When Facebook runs any of the ads, it’s going to send them out to Instagram and Facebook. It has all of those arranged. With Instagram, I saw the clicks were far less. I spent money straight up on Instagram $100, to see the viability of it. Out of that $100 spent, I didn’t get any results in terms of bookings. That made me feel that it wasn’t necessarily a viable source for new bookings from those ads. That’s something that might change. There’s an ebb and flow to things.

I’ve even started doing ads on Pinterest, and I can talk about that a little later but there are ways in which you can reach the audience that you are trying to reach. There are mechanisms that they are paying attention to online. You even mentioned TikTok. There are a lot of people on TikTok but I’m not necessarily sure how many people are going to be booking vacation rentals or even doing real estate investing. It’s the demographic of who is booking. When they are clicking on your ads, those things all come into factor.

The demographic who is actually booking and when they're clicking on your ads, those things all really come into factor. Share on X

I put a lot of effort into Facebook for a while, the beginning parts of my business. It’s not for real estate but more for real estate investing for women and bringing women together and the community. What’s interesting is that the level of effort that it took to try to get things moving was so massive. It’s not my expertise, and it became such a chore for me. It was not fun. I was spending too much time there, as you said. We are all busy.

You put in time and energy, and you want to see some results if you are going to continue. I found that with Facebook, I was not getting the results that were helping my ladies. On Instagram, I spent a lot of time on Instagram but I don’t post a lot anymore because, for a huge amount of time, I wasn’t getting any following or whatever. I’m a little bit of a social media fail, which I’m okay with. I decided it’s okay to be a social media fail. It’s interesting to me that you are talking so much about ads, and you don’t have to be active on social media and still, doing the ads is effective.

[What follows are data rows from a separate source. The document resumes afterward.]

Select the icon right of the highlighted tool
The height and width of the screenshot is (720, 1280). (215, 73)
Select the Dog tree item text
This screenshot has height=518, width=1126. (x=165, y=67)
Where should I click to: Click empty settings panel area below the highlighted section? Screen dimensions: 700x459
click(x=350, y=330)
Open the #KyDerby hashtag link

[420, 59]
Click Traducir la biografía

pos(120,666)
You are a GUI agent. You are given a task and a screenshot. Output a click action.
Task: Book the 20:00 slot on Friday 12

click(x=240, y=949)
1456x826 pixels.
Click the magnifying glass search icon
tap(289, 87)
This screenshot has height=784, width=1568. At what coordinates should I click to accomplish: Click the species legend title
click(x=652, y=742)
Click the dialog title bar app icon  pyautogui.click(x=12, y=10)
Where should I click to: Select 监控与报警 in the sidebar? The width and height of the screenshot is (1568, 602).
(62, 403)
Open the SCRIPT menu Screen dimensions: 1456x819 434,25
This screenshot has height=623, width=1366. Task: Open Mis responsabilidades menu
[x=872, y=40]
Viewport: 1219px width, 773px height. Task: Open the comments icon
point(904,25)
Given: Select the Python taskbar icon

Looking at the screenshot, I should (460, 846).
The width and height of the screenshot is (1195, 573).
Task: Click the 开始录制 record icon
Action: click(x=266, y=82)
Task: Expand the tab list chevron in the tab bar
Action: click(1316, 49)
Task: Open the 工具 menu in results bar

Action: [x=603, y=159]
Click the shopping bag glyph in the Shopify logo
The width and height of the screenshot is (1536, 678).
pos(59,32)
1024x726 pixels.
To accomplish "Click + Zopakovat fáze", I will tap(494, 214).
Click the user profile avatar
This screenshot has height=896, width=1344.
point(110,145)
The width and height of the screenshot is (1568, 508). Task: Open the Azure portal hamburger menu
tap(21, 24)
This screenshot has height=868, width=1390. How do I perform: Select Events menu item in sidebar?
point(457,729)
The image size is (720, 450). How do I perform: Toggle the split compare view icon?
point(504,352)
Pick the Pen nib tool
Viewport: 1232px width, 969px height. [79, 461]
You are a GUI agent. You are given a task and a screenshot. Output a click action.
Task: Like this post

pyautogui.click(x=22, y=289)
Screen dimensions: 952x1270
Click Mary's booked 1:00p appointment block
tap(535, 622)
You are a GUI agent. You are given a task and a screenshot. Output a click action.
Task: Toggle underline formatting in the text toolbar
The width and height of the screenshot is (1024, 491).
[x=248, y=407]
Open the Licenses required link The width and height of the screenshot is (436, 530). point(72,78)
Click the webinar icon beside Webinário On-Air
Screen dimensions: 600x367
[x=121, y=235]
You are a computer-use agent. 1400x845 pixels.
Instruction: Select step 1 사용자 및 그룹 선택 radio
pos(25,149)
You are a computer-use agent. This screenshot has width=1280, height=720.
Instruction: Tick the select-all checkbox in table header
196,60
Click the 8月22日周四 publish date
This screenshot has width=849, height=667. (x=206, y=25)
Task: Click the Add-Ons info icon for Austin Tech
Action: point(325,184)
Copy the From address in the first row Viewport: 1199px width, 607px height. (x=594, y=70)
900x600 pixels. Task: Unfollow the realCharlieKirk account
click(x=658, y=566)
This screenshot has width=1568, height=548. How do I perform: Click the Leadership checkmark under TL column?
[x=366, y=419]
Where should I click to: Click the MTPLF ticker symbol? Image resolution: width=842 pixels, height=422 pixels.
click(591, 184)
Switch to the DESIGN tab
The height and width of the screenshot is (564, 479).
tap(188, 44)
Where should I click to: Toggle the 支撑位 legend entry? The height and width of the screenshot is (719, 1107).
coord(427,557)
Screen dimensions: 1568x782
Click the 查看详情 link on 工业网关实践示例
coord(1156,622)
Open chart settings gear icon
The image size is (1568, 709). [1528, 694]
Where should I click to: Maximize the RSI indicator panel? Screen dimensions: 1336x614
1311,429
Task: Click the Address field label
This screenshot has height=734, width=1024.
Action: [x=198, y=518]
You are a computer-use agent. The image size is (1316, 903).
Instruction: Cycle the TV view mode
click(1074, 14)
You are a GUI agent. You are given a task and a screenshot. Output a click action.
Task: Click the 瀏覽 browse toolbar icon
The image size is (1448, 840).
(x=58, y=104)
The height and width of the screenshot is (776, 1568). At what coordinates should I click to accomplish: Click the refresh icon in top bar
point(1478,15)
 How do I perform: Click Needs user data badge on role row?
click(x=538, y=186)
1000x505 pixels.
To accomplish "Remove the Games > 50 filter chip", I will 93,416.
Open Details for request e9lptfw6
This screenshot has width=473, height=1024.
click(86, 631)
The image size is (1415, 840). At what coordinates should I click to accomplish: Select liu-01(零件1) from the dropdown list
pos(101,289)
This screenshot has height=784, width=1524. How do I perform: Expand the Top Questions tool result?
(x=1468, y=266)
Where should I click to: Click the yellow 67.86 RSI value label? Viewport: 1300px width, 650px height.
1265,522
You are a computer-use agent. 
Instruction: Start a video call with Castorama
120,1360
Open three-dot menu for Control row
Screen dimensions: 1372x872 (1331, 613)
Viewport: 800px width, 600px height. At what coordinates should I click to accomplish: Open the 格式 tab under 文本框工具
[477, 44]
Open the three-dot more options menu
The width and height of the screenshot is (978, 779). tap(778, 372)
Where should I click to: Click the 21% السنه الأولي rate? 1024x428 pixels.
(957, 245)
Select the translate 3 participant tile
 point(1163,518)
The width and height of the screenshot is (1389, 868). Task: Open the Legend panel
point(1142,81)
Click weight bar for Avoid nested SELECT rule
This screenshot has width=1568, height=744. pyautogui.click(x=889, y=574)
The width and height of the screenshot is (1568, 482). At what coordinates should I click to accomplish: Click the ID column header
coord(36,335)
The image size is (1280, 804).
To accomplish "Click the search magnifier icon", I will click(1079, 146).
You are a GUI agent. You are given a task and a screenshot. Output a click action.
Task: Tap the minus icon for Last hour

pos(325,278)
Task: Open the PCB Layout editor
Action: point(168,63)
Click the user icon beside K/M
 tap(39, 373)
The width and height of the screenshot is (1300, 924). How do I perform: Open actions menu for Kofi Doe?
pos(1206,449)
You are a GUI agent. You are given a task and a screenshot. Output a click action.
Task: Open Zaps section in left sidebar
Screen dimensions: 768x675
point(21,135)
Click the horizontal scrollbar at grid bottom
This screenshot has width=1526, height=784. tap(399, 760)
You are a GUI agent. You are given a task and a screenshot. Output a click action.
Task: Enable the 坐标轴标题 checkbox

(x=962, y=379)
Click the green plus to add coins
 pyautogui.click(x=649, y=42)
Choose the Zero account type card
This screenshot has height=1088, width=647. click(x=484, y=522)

You are not a failure on this stuff. All of the efforts that you put in, even though you don’t see the value, still have some value to someone out there. When those people find you and go back through your past posts, they are like, “I get a sense of this,” as more of a rapport with you because you do that stuff. That heavy lifting up front is viable.

For ads, you can set this up. Facebook figures it out. It’s probably going to deliver over 3,500 different ads. When you think about the thousands of advertisements that are going out there and people being shown based on their interests and demographic area, sometimes I will target one city or different cities. I rarely target the whole United States.

I will go in and find specific areas where there are certain investors, people looking for certain properties or different things of that nature. I will find where the guests are based on a large blanket area and set the ads. I then see where the clicks are coming from as specific cities. I drill in and only advertise to those cities. I try to make it that way.

I’m learning stuff with the ads. Even with Facebook itself, if you have some posts that have bigger interests or video posts, there are some things you can test out on social media without running them as ads. I like to run them as ads to test them out before I put them on social media. You can do both but it informs me of the other.

One of the best things now is that the videos are portrait-size. Those videos are more converting for Facebook’s own statistical analysis of how people are interacting with content. I usually talk to Facebook’s ad support team a couple of times a week. This summer, they have been promoting Reels. The most effective ads now are the fifteen-second ads that go between Reels. They are fifteen-second ads like a video, portrait size with your phone and film it is saying what you do and where you are at. Even if you are an investor trying to get other investors to pull money for a syndicate, there are different mechanisms that you can do to tell people about what you are doing.

That’s the number one thing about real estate stuff. No matter what real estate thing you are doing, you talk about it. If you talk about it, you don’t know who else might be interested in it, who else might be doing something in that or who else might be interested in investing money with you that you can use their money to do things with.

REW Mike Denman | Short Term Rental Advertising

Short Term Rental Advertising: That’s the number one thing about real estate stuff. No matter what real estate thing you’re doing, you talk about it. You don’t know who else might be interested in it or might be doing something in that, or might be interested in just investing money with you that you can use to do things with.

 

There are all these different options that are viable ways of making money that you don’t even have to be doing all the hard work. For those people who are doing that syndication thing, there are beautiful opportunities. For the people doing short-term rental stuff, there are amazing opportunities for people to be reminded of taking vacations. You are like, “I provide this luxury experience for people who have vacations.” There are all these people doing amazing things with their own properties. They have galactic game rooms, the Patrick Swayze room down in the Palm Springs area. He’s with STR Nation.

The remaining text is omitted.